___ DATA
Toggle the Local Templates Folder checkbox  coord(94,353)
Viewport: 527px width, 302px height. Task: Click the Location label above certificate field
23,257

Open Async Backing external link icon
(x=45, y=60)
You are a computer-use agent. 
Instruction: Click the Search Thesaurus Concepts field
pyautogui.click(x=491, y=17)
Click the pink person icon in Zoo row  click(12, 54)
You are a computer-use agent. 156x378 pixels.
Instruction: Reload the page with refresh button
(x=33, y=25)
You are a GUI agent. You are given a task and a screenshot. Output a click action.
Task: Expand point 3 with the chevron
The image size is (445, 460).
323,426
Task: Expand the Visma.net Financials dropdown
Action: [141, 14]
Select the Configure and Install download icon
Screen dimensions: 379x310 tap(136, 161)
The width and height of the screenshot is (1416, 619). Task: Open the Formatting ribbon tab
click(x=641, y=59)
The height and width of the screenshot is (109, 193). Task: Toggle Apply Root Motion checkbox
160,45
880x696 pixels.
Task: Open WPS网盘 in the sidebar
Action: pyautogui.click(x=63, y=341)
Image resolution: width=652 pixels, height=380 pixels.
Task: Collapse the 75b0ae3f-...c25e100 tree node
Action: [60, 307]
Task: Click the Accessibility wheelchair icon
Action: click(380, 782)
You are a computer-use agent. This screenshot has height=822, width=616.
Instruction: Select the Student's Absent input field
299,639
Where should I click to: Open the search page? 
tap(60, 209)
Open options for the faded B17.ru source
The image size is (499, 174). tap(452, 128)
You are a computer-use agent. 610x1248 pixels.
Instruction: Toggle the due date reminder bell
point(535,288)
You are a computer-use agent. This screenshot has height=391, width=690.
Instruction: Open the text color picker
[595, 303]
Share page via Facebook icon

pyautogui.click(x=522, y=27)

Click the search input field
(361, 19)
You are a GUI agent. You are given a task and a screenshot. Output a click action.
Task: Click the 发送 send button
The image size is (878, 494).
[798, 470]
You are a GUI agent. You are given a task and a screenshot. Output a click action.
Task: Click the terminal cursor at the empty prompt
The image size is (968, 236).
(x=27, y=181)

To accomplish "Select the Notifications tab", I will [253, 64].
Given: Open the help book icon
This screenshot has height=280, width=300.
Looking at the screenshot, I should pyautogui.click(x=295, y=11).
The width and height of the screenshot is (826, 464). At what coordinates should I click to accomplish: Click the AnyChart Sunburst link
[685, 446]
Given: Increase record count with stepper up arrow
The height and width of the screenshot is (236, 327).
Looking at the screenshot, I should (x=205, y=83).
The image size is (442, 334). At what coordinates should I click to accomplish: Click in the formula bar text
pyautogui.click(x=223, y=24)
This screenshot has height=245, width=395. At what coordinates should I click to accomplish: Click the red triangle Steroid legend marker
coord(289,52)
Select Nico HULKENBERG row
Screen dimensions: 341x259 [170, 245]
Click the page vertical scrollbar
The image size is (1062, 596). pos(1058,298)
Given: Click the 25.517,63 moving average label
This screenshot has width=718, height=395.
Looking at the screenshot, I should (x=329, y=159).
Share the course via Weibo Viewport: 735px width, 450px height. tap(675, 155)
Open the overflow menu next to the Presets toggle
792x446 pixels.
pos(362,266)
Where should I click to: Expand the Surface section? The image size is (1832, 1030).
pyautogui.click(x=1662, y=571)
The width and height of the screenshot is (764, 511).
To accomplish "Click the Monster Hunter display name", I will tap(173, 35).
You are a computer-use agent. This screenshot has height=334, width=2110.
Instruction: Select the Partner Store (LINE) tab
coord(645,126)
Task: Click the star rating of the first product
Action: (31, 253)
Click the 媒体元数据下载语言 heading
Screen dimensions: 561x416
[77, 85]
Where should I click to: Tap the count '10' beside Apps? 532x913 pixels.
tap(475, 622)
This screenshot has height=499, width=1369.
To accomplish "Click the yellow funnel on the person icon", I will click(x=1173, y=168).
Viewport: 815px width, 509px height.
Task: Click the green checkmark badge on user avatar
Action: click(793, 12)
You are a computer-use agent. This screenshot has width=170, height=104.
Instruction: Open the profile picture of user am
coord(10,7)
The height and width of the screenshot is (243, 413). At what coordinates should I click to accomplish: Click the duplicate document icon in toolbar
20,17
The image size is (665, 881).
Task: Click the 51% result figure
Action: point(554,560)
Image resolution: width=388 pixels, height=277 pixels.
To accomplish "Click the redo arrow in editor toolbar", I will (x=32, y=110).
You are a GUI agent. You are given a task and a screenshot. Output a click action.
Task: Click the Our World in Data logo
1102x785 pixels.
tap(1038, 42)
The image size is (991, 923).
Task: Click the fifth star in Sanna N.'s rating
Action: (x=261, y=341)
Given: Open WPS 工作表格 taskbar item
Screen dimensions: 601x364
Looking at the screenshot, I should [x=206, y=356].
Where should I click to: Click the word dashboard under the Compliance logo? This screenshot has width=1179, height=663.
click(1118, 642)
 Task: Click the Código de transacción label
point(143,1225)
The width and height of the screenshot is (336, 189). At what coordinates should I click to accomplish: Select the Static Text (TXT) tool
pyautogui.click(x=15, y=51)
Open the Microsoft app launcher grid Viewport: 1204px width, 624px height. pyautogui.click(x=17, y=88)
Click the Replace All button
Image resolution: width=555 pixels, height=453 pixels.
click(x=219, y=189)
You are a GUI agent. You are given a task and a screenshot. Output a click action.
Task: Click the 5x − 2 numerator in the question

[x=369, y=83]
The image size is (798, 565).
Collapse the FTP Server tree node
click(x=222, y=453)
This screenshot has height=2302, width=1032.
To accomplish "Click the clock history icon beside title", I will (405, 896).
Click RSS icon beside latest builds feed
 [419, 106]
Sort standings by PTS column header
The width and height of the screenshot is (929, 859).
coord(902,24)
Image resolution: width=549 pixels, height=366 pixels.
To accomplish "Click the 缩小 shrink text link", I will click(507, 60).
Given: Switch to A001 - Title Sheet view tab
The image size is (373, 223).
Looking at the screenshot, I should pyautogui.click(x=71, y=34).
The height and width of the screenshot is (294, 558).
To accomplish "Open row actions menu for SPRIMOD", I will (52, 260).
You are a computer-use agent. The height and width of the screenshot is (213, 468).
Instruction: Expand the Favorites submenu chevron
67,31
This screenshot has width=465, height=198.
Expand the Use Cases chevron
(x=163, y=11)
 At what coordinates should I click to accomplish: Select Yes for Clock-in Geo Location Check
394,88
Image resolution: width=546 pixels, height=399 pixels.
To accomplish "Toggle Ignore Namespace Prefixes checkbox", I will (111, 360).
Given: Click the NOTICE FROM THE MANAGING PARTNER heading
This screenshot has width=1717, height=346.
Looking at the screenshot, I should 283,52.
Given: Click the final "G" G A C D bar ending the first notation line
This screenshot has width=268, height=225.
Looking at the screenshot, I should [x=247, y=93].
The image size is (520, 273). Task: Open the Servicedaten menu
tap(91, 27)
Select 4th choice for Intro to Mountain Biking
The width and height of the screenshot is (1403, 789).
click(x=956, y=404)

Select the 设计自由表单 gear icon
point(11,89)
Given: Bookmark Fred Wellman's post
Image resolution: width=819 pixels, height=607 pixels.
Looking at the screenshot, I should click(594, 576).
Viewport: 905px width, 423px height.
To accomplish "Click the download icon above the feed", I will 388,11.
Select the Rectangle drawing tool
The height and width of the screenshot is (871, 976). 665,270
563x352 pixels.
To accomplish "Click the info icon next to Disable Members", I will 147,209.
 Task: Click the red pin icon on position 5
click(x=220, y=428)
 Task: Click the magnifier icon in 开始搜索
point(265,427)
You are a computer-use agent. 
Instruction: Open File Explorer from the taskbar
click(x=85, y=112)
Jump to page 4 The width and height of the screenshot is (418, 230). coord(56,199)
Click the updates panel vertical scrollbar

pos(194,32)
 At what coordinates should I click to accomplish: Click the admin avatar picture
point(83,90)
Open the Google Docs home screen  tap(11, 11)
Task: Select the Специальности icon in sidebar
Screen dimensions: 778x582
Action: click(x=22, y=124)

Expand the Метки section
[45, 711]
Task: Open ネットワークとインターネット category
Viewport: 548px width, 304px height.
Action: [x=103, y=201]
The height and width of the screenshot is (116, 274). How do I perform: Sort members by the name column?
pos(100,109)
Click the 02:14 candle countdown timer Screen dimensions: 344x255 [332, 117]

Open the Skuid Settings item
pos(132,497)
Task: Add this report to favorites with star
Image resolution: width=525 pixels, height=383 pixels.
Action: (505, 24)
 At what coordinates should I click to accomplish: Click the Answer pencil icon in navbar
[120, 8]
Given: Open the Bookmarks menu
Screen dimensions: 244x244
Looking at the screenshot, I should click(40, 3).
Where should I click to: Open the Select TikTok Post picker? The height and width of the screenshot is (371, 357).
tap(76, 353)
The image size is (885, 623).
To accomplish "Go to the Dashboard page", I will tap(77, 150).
______
- _EXERCISE_: Give an exact copy of the lines above from the line with "Where should I click to: Open the search" up to and including the line with "has height=391, width=690.", and leave everything else out.

- _ANSWER SPACE_:
Where should I click to: Open the search page? 
tap(60, 209)
Open options for the faded B17.ru source
The image size is (499, 174). tap(452, 128)
You are a computer-use agent. 610x1248 pixels.
Instruction: Toggle the due date reminder bell
point(535,288)
You are a computer-use agent. This screenshot has height=391, width=690.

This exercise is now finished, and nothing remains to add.